What is being asked
With pictures omitted, copy exactly the lines from the one containing "Click the Alert Method column header" through the end of the records below.

- Opening Delimiter -

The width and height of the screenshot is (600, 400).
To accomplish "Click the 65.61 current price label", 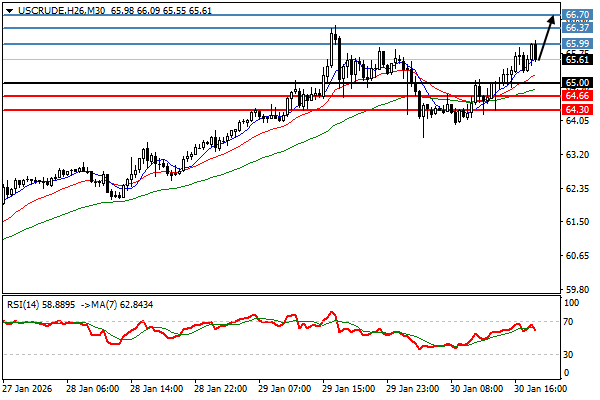I will coord(577,60).
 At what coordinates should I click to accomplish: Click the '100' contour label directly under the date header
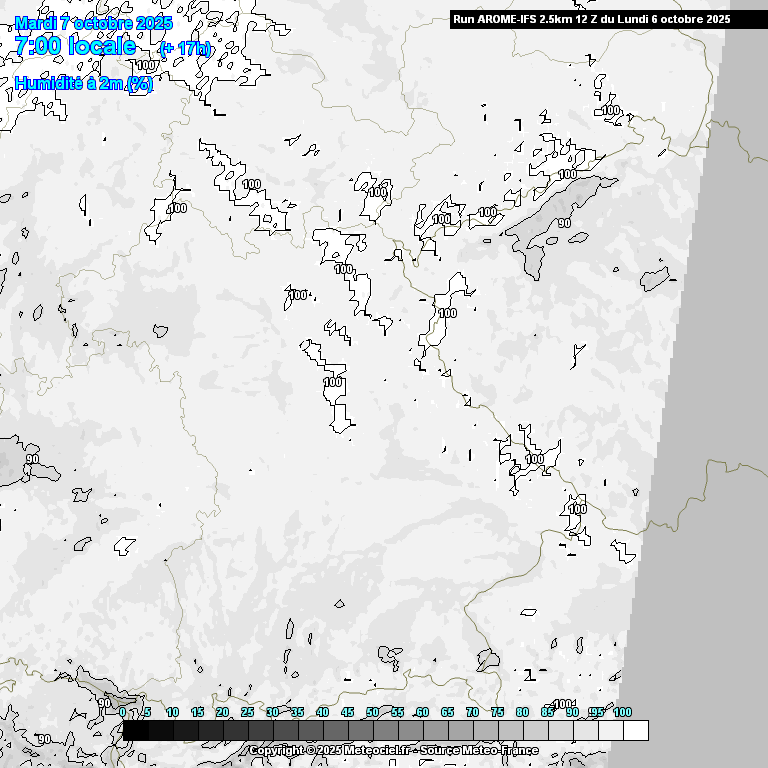tap(146, 66)
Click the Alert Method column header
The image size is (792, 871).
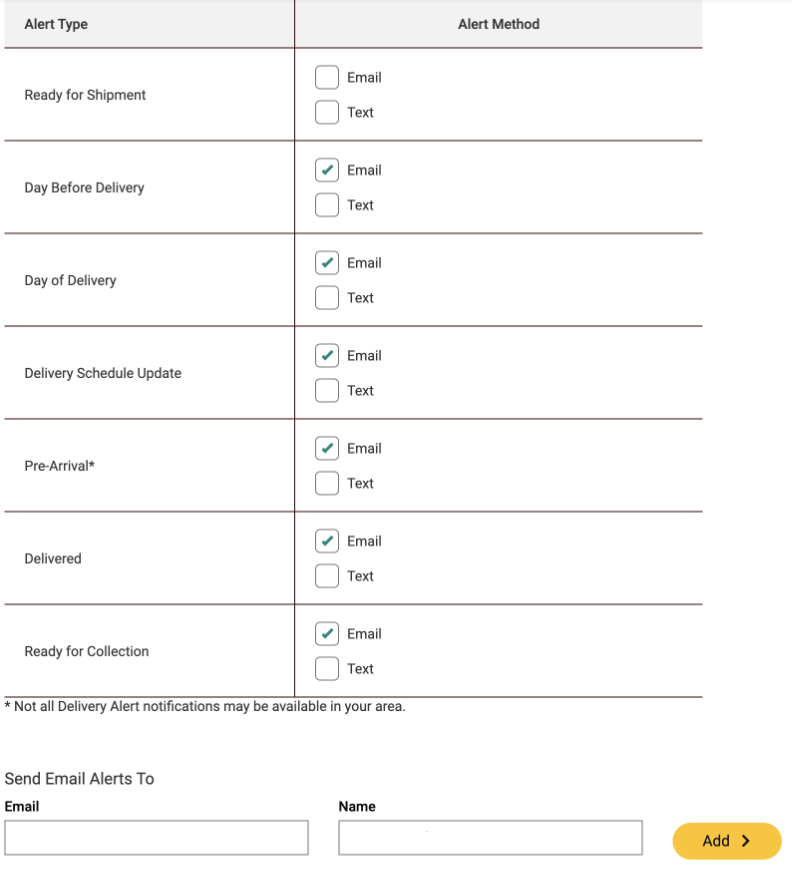click(498, 24)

- Closing Delimiter -

Solution for this problem
Click the Alert Method column header
The image size is (792, 871).
click(498, 24)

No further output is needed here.